スマートフォンやタブレットを狙うマルウェアが急増する一方、実際には脅威にならないとの見方も根強い。後編は、モバイルセキュリティ製品が本当に必要なのかどうかを考察する。
前編「急増するAndroidやiOS向けマルウェア、ただし危険性には疑問の声も」では、スマートフォンやタブレット端末などを狙ったマルウェアやマルウェア対策製品の現状を解説した。
スマートデバイスを狙うマルウェアが増加しているのは紛れもない事実だ。だがそうしたマルウェアの脅威について懐疑的な見方をするユーザーや専門家は少なくない。スマートデバイス向けのセキュリティ製品は本当に必要なのだろうか。後編はその必要性を検証する。
スマートデバイス向けのモバイルセキュリティ製品の提供に乗り出す企業は増え続けている。SymantecやMcAfee、Kasperskyといった大手セキュリティベンダーだけでなく、モバイルセキュリティ専業のLookOut Mobile Securityなども参入するなどプレーヤーは数多い。
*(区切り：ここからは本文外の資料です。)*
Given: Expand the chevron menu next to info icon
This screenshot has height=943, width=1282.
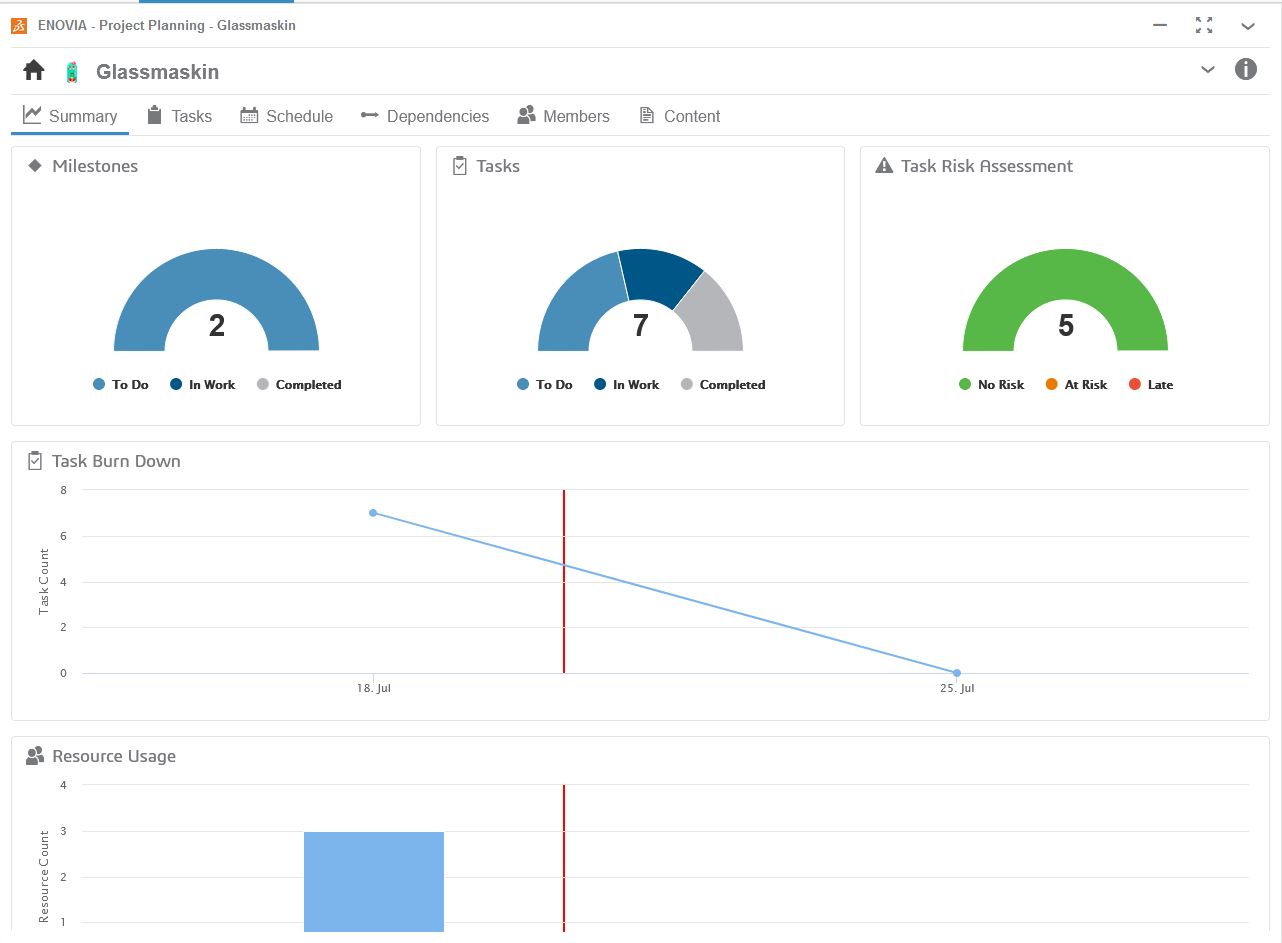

Symantecのモバイル部門でグループ製品マネジャーを務めるマーク・カノック氏は「特にAndroidを狙ったマルウェアの増加が著しいことが、モバイルセキュリティ製品急増の背景にある」と指摘する。
具体的な数字はベンダーによって幅があるが、Androidマルウェアが急増しているというのは各社共通の見解だ。Symantecは、Androidを狙ったマルウェアの発見数が2010年に50件だったのが2011年は200件に増えると推計している。Lookoutは、2011年上半期だけでマルウェアが80件から400件に増加したと発表。Kasperskyは発見した69件のAndroid向けマルウェアに800もの亜種があったと報告している。
だが今でも「ベンダーのこうした主張は誇張にすぎない」と疑いの目を向けるユーザーや専門家は少なくない。Kaspersky Labsのマルウェア研究者であるティム・アームストロング氏は「タブレット端末はクライアントPCと違ってマルウェアに感染しにくい」という認識を示す。スマートデバイスに関するオンラインフォーラムには、「ユーザーがアプリにroot(管理者)権限を与えない限り、Android端末がマルウェアに感染することはない」というユーザーの意見もある。
SPCSと名乗るユーザーは、フォーラムサイトの「Android Lounge」にこう書き込んだ。「Androidは非常にセキュアなLinuxベースのシステムだ。保護された領域の中だけでアプリを実行するサンドボックスを採用しており、root権限はユーザーが意図しなければ取得できない。こうした仕組みで強固な安全性を実現しているため、マルウェアが感染するのは難しい」
一部のAndroidユーザーからは、ウイルス対策製品によってメモリやバッテリーの消費量が増大することを懸念する声も出ている。ただし、この点についての意見はユーザーによってまちまちのようだ。
Adobe Flashを悪用するケースも浮上している。McAfeeの上級グループマネジャーであるギャリー・デイビス氏は「攻撃者が好んでFlashを標的にするのは、FlashがAndroidを含む多種多様なOSで実行されており、被害が拡大しやすいためだ」と解説する。
例えばAdobe Systemsは2010年秋に、Flash Playerの全エディションに存在する脆弱性を突いた攻撃を確認した。該当するFlash PlayerはWindowsやMacintosh版に加えてAndroid版も含んでいた。
さらに同社は2011年6月、Gmailユーザーのログイン情報の奪取に、Flash Playerの別の問題が利用されていたことも明らかにした。
英市場調査会社Juniper Researchのアナリストであるナイティン・バース氏は「OSベンダーが脆弱性を迅速に解決できるかどうかにかかわらず、モバイルセキュリティ製品は『必須』だ」と強調する。「ベンダーと共同実施した調査の結果を見ると、セキュリティパッチや脆弱性の悪用防止策で抑えられるマルウェアの悪影響は、潜在的リスクのほんの一部にすぎないことが明らかになった」という。
一方、MicrosoftはWindows向けに無料提供しているマルウェア対策ソフト「Microsoft Security Essentials」(MSE)のエンジンを、タブレット端末への搭載が見込まれる次期OSの「Windows 8」に組み込む計画だ(Windows 8については「IT管理者がチェックすべきWindows 8の機能と仕様」も参照)。
モバイル端末にウイルス対策ソフトが必要との見方には依然として異論がある。だが「ある程度の対策をしても悪くないのでは」という考えに傾くユーザーは増加傾向にあるのは確かだ。